On a more technical level, we use the socalled phrase-structure layer (p-layer) in PCEDT to identify noun–noun compounds, because it includes the NP annotation by Vadas and Curran (2007), which is required to apply the noun–noun compound identification heuristics by Fares et al. (2015). For bracketing, we also use the PCEDT player, in addition to the dataset prepared by Oepen et al. (2016) which includes DeepBank and the PCEDT tectogrammatical layer. We opted for the dataset by Oepen et al. (2016) because they converted the tectogrammatical annotation in PCEDT to dependency representation in which the “set of graph nodes is equivalent to the set of surface tokens.” For semantic relations, we also use the dataset by Oepen et al. (2016) for PCEDT relations and the original NomBank files for NomBank relations.
Throughout the whole process we store the data in a relational database with a schema that represents the different types of information, and the different resources from which they are derived. As we will show in § 4 and § 5, this set-up allows us to combine information in different ways and therefore create ‘different’ datasets.
4 Bracketing
Noun-noun compound bracketing can be defined as the disambiguation of the internal structure of compounds with three nouns or more. For example, we can bracket the compound noon fashion show in two ways:
- 1. Left-bracketing:
[[noon fashion] show]
- 2. Right-bracketing:
[noon [fashion show]]
- 1. Left-bracketing:
In this example, the right-bracketing interpretation (a fashion show happening at noon) is more likely than the left-bracketing one (a show of noon fashion). However, the correct bracketing need not always be as obvious, some [[compound]s can be subtler to bracket, e.g. car radio equipment (Girju et al., 2005).
4.1 Data & Results
As explained in § 3, we first identify noun–noun compounds in the WSJ Corpus, then we extract and map their bracketing from three linguistic resources: PCEDT, DeepBank and noun phrase annotation by Vadas and Curran (2007) (VC-PTB, henceforth). Even though we can identify 38,917 noun–noun compounds in the full WSJ Corpus (cf. Table 2), the set of compounds that constitutes the basis for bracketing analysis (i.e. the set of compounds that occur in the three resources) is smaller. First, because DeepBank only annotates the first 22 Sections of the WSJ Corpus. Second, because not all the noun sequences identified as compounds in VC-PTB are treated as such in DeepBank and PCEDT. Hence, the number of compounds that occur in the three resources is 26,500. Furthermore, three-quarters (76%) of these compounds consist of two nouns only, meaning that they do not require bracketing, which leaves us a subset of 6,244 multi-word compounds — we will refer to this subset as the bracketing subset.

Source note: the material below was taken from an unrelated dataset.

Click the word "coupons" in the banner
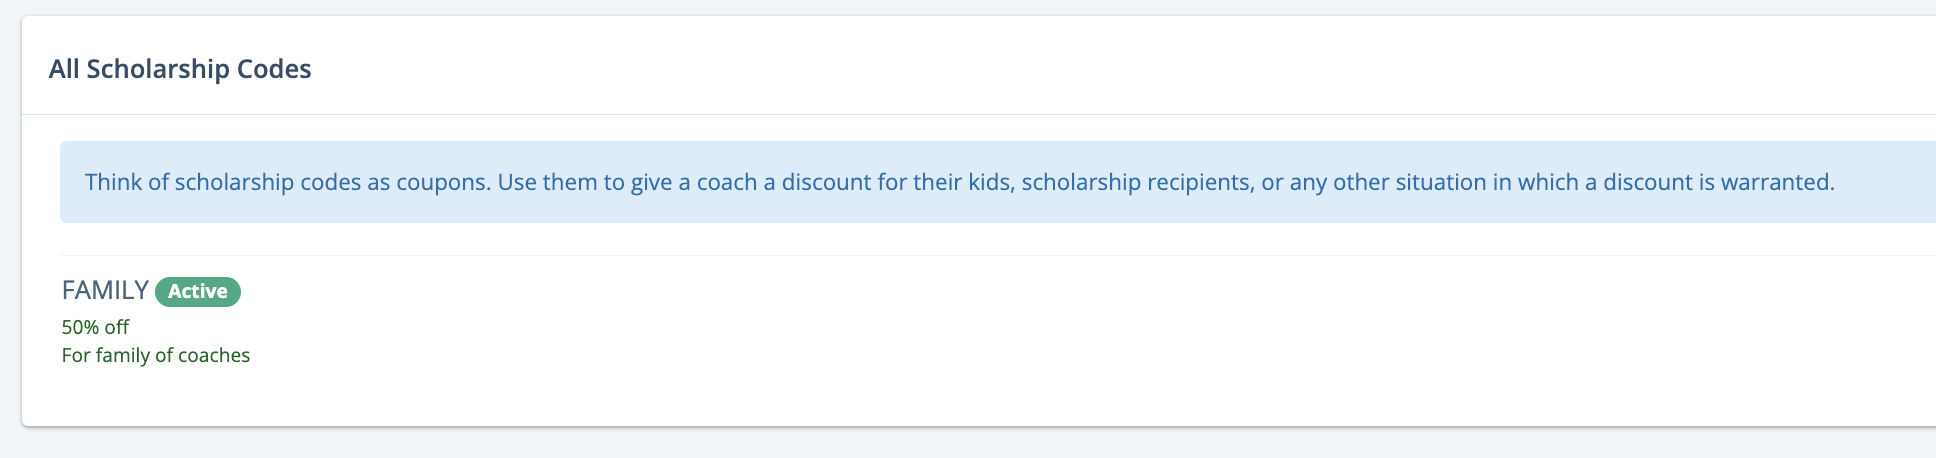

After mapping the bracketings from the three resources we find that they agree on the bracketing of almost 75% of the compounds in the bracketing subset. Such an agreement level is relatively good compared to previously reported agreement levels on much smaller datasets, e.g. Girju et al. (2005) report a bracketing agreement of 87% on a set of 362 three-word compounds. Inspecting the disagreement among the three resources reveals two things. First, noun–noun compounds which contain proper nouns (NNP) constitute 45% of the compounds that are bracketed differently. Second, 41% of the differently bracketed compounds are actually sub-compounds of larger compounds. For example, the compound consumer food prices is left-bracketed in VC-PTB, i.e. [[consumer food] prices], whereas in PCEDT and DeepBank it is right-bracketed. This difference in bracketing leads to two different subcompounds, namely consumer food in VC-PTB and food prices in PCEDT and DeepBank.
It is noteworthy that those two observations do not reflect the properties of compounds containing proper nouns or sub-compounds; they only tell us their percentages in the set of differently bracketed compounds. In order to study their properties, we need to look at the number of sub-compounds and compounds containing NNPs in the set of compounds where the three resources agree. As it turns out, 72% of the compounds containing proper nouns and 76% of the sub-compounds are bracketed similarly. Therefore when we exclude them from the bracketing subset we do not see a significant change in bracketing agreement among the three resources, as shown in the right-most column in Table 3.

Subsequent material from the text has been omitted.